• **SET EXERCISE**: Rewrite the lines below as a numbered list, leaving out any blank lines.

• **RECORDS FOR THE EXERCISE**:
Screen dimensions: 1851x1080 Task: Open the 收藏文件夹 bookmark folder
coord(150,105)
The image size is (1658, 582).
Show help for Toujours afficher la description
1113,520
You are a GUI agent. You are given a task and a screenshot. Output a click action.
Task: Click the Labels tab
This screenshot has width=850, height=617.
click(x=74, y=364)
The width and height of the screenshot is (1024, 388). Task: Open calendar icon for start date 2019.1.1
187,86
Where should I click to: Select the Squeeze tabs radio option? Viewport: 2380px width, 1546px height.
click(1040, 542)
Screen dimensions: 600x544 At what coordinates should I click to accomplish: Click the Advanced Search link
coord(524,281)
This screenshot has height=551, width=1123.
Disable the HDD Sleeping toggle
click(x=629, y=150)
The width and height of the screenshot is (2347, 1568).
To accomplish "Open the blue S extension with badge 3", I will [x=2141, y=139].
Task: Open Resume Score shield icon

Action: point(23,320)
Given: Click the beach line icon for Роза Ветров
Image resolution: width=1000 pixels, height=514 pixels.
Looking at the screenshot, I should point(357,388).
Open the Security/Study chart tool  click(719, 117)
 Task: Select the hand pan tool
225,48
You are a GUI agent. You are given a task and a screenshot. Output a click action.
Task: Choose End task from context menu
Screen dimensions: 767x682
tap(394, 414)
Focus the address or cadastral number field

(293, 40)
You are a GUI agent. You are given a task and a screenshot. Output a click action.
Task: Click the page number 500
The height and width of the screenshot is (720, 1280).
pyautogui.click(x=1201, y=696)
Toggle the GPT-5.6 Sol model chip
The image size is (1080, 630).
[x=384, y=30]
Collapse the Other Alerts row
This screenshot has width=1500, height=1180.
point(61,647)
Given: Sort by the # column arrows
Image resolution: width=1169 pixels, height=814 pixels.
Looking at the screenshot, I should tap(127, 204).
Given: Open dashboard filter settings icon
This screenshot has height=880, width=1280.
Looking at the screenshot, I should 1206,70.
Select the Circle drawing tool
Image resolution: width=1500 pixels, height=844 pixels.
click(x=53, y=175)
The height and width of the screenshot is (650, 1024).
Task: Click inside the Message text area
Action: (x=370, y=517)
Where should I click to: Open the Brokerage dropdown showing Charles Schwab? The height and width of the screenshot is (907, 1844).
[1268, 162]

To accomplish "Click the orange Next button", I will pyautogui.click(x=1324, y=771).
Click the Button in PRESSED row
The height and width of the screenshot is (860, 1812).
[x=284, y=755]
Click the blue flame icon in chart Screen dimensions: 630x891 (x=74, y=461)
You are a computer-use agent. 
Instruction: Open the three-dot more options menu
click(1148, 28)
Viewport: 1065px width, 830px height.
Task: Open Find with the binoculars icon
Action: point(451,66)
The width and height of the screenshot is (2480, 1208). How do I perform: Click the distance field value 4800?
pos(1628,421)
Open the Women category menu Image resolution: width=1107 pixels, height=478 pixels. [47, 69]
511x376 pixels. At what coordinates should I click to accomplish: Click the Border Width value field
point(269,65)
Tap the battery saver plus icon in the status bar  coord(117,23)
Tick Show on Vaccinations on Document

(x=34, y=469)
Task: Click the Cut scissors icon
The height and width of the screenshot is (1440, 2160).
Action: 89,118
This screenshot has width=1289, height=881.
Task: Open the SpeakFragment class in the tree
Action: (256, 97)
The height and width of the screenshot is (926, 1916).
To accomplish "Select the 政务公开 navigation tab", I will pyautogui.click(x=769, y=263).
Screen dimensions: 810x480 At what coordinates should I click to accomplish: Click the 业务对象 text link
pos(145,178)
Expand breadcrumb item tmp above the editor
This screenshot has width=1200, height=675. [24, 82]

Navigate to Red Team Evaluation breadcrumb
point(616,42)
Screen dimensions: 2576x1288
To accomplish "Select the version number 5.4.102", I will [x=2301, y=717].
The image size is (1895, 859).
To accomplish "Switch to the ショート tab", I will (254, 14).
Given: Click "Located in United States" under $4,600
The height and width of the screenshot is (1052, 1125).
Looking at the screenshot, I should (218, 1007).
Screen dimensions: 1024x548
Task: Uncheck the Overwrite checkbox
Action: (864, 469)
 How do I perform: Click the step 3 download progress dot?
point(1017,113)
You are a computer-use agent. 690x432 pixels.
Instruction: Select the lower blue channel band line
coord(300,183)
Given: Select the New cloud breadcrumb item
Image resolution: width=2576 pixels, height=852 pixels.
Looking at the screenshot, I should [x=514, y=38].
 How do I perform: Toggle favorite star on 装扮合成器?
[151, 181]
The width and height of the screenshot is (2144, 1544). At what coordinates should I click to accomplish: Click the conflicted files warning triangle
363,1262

• **WRITTEN ANSWER**:
1. Screen dimensions: 1851x1080 Task: Open the 收藏文件夹 bookmark folder
2. coord(150,105)
3. The image size is (1658, 582).
4. Show help for Toujours afficher la description
5. 1113,520
6. You are a GUI agent. You are given a task and a screenshot. Output a click action.
7. Task: Click the Labels tab
8. This screenshot has width=850, height=617.
9. click(x=74, y=364)
10. The width and height of the screenshot is (1024, 388). Task: Open calendar icon for start date 2019.1.1
11. 187,86
12. Where should I click to: Select the Squeeze tabs radio option? Viewport: 2380px width, 1546px height.
13. click(1040, 542)
14. Screen dimensions: 600x544 At what coordinates should I click to accomplish: Click the Advanced Search link
15. coord(524,281)
16. This screenshot has height=551, width=1123.
17. Disable the HDD Sleeping toggle
18. click(x=629, y=150)
19. The width and height of the screenshot is (2347, 1568).
20. To accomplish "Open the blue S extension with badge 3", I will [x=2141, y=139].
21. Task: Open Resume Score shield icon
22. Action: point(23,320)
23. Given: Click the beach line icon for Роза Ветров
24. Image resolution: width=1000 pixels, height=514 pixels.
25. Looking at the screenshot, I should point(357,388).
26. Open the Security/Study chart tool  click(719, 117)
27.  Task: Select the hand pan tool
28. 225,48
29. You are a GUI agent. You are given a task and a screenshot. Output a click action.
30. Task: Choose End task from context menu
31. Screen dimensions: 767x682
32. tap(394, 414)
33. Focus the address or cadastral number field
34. (293, 40)
35. You are a GUI agent. You are given a task and a screenshot. Output a click action.
36. Task: Click the page number 500
37. The height and width of the screenshot is (720, 1280).
38. pyautogui.click(x=1201, y=696)
39. Toggle the GPT-5.6 Sol model chip
40. The image size is (1080, 630).
41. [x=384, y=30]
42. Collapse the Other Alerts row
43. This screenshot has width=1500, height=1180.
44. point(61,647)
45. Given: Sort by the # column arrows
46. Image resolution: width=1169 pixels, height=814 pixels.
47. Looking at the screenshot, I should tap(127, 204).
48. Given: Open dashboard filter settings icon
49. This screenshot has height=880, width=1280.
50. Looking at the screenshot, I should 1206,70.
51. Select the Circle drawing tool
52. Image resolution: width=1500 pixels, height=844 pixels.
53. click(x=53, y=175)
54. The height and width of the screenshot is (650, 1024).
55. Task: Click inside the Message text area
56. Action: (x=370, y=517)
57. Where should I click to: Open the Brokerage dropdown showing Charles Schwab? The height and width of the screenshot is (907, 1844).
58. [1268, 162]
59. To accomplish "Click the orange Next button", I will pyautogui.click(x=1324, y=771).
60. Click the Button in PRESSED row
61. The height and width of the screenshot is (860, 1812).
62. [x=284, y=755]
63. Click the blue flame icon in chart Screen dimensions: 630x891 (x=74, y=461)
64. You are a computer-use agent. 
65. Instruction: Open the three-dot more options menu
66. click(1148, 28)
67. Viewport: 1065px width, 830px height.
68. Task: Open Find with the binoculars icon
69. Action: point(451,66)
70. The width and height of the screenshot is (2480, 1208). How do I perform: Click the distance field value 4800?
71. pos(1628,421)
72. Open the Women category menu Image resolution: width=1107 pixels, height=478 pixels. [47, 69]
73. 511x376 pixels. At what coordinates should I click to accomplish: Click the Border Width value field
74. point(269,65)
75. Tap the battery saver plus icon in the status bar  coord(117,23)
76. Tick Show on Vaccinations on Document
77. (x=34, y=469)
78. Task: Click the Cut scissors icon
79. The height and width of the screenshot is (1440, 2160).
80. Action: 89,118
81. This screenshot has width=1289, height=881.
82. Task: Open the SpeakFragment class in the tree
83. Action: (256, 97)
84. The height and width of the screenshot is (926, 1916).
85. To accomplish "Select the 政务公开 navigation tab", I will pyautogui.click(x=769, y=263).
86. Screen dimensions: 810x480 At what coordinates should I click to accomplish: Click the 业务对象 text link
87. pos(145,178)
88. Expand breadcrumb item tmp above the editor
89. This screenshot has width=1200, height=675. [24, 82]
90. Navigate to Red Team Evaluation breadcrumb
91. point(616,42)
92. Screen dimensions: 2576x1288
93. To accomplish "Select the version number 5.4.102", I will [x=2301, y=717].
94. The image size is (1895, 859).
95. To accomplish "Switch to the ショート tab", I will (254, 14).
96. Given: Click "Located in United States" under $4,600
97. The height and width of the screenshot is (1052, 1125).
98. Looking at the screenshot, I should (218, 1007).
99. Screen dimensions: 1024x548
100. Task: Uncheck the Overwrite checkbox
101. Action: (864, 469)
102.  How do I perform: Click the step 3 download progress dot?
103. point(1017,113)
104. You are a computer-use agent. 690x432 pixels.
105. Instruction: Select the lower blue channel band line
106. coord(300,183)
107. Given: Select the New cloud breadcrumb item
108. Image resolution: width=2576 pixels, height=852 pixels.
109. Looking at the screenshot, I should [x=514, y=38].
110.  How do I perform: Toggle favorite star on 装扮合成器?
111. [151, 181]
112. The width and height of the screenshot is (2144, 1544). At what coordinates should I click to accomplish: Click the conflicted files warning triangle
113. 363,1262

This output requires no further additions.